Data supplied ::
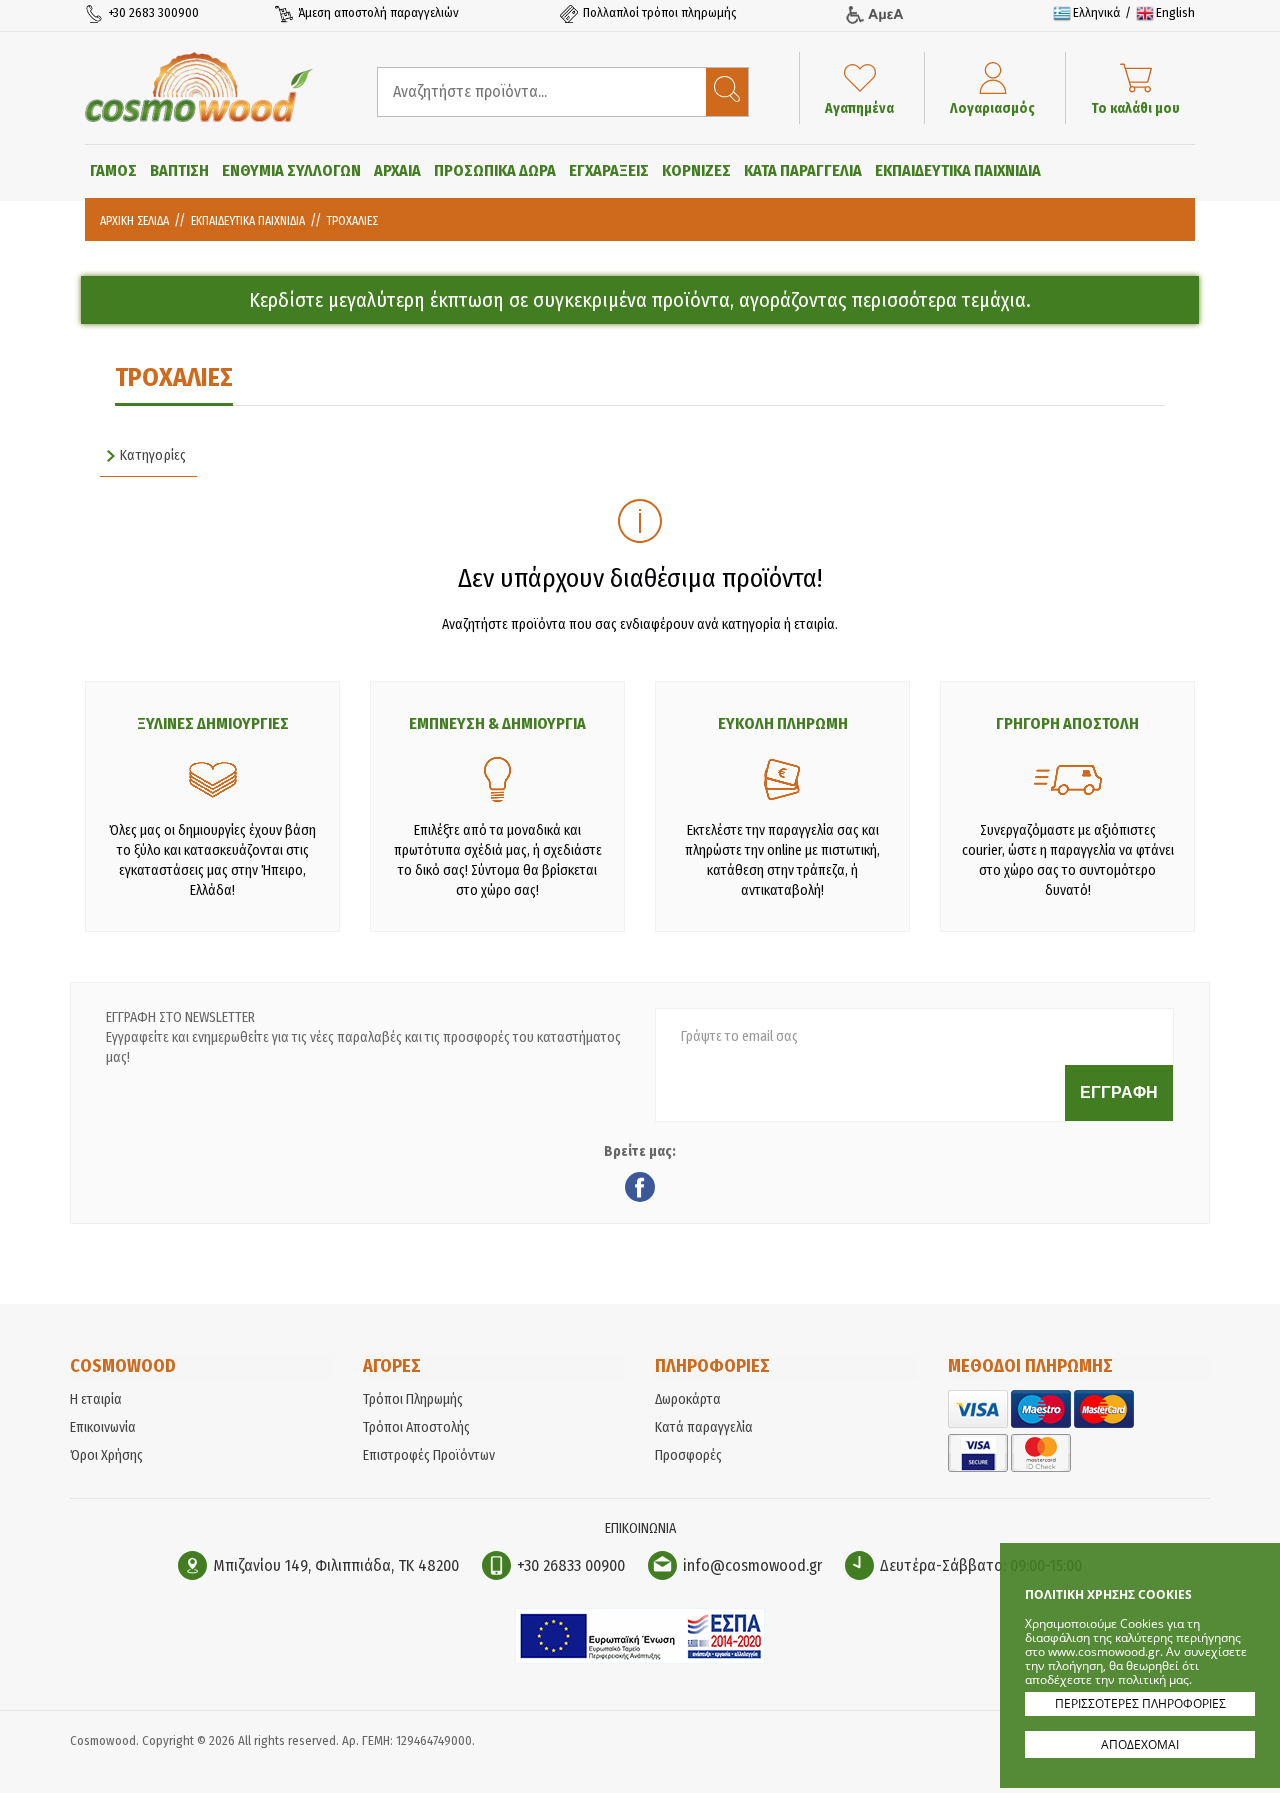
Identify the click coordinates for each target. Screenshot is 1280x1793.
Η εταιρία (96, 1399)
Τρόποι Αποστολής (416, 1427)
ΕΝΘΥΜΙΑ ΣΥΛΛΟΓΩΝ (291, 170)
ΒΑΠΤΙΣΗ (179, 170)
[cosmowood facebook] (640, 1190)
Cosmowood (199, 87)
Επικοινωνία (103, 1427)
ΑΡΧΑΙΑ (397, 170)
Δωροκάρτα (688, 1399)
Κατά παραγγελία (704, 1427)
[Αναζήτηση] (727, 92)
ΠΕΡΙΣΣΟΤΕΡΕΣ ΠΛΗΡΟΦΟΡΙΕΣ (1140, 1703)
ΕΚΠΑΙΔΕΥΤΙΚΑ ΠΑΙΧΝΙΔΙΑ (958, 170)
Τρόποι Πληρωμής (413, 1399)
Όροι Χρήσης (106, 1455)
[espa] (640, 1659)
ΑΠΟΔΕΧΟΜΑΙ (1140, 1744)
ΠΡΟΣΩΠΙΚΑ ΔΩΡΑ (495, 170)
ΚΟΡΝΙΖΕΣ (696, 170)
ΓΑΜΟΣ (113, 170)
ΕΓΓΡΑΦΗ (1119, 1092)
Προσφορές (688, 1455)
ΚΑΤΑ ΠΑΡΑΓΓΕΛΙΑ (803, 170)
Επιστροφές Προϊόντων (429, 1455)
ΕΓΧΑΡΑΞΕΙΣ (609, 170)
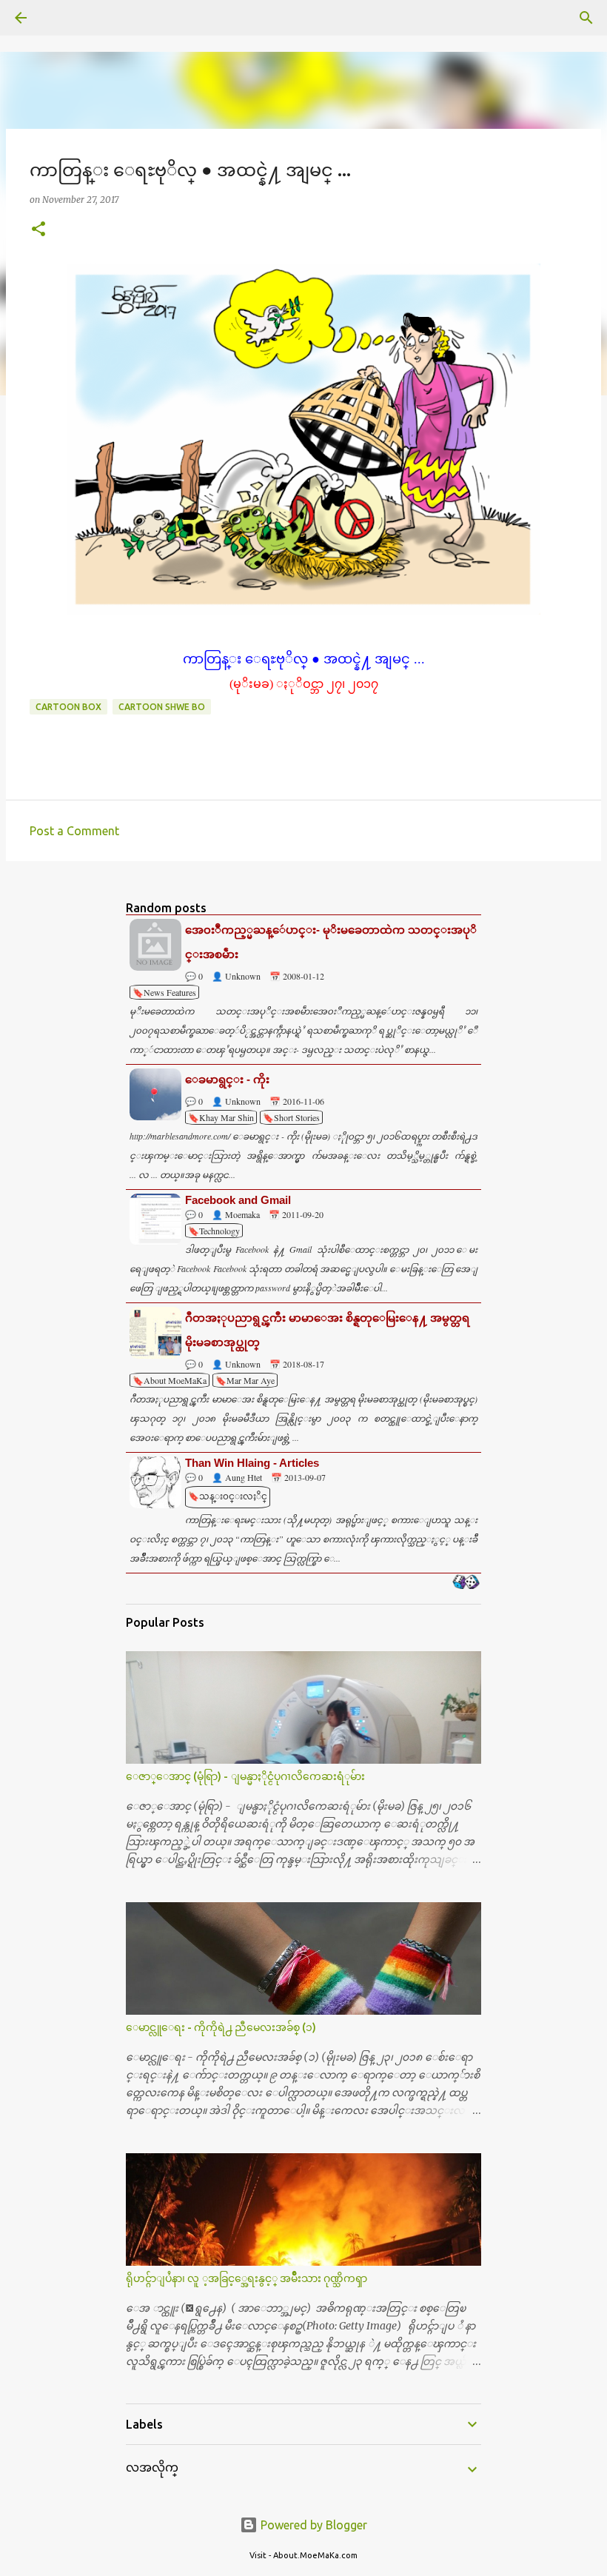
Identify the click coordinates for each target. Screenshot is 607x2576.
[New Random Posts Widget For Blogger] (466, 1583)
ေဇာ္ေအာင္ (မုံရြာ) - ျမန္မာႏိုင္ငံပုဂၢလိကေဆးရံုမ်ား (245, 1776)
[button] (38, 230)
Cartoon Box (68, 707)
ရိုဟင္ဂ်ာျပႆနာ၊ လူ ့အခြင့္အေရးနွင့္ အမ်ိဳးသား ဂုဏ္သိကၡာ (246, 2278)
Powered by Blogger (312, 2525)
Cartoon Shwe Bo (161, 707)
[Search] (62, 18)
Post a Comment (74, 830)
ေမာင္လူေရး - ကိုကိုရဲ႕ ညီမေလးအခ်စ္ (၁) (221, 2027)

About this exercise :: Work through the entries above and report the number of lines that include "coordinates", with nothing else.

Expected answer :: 2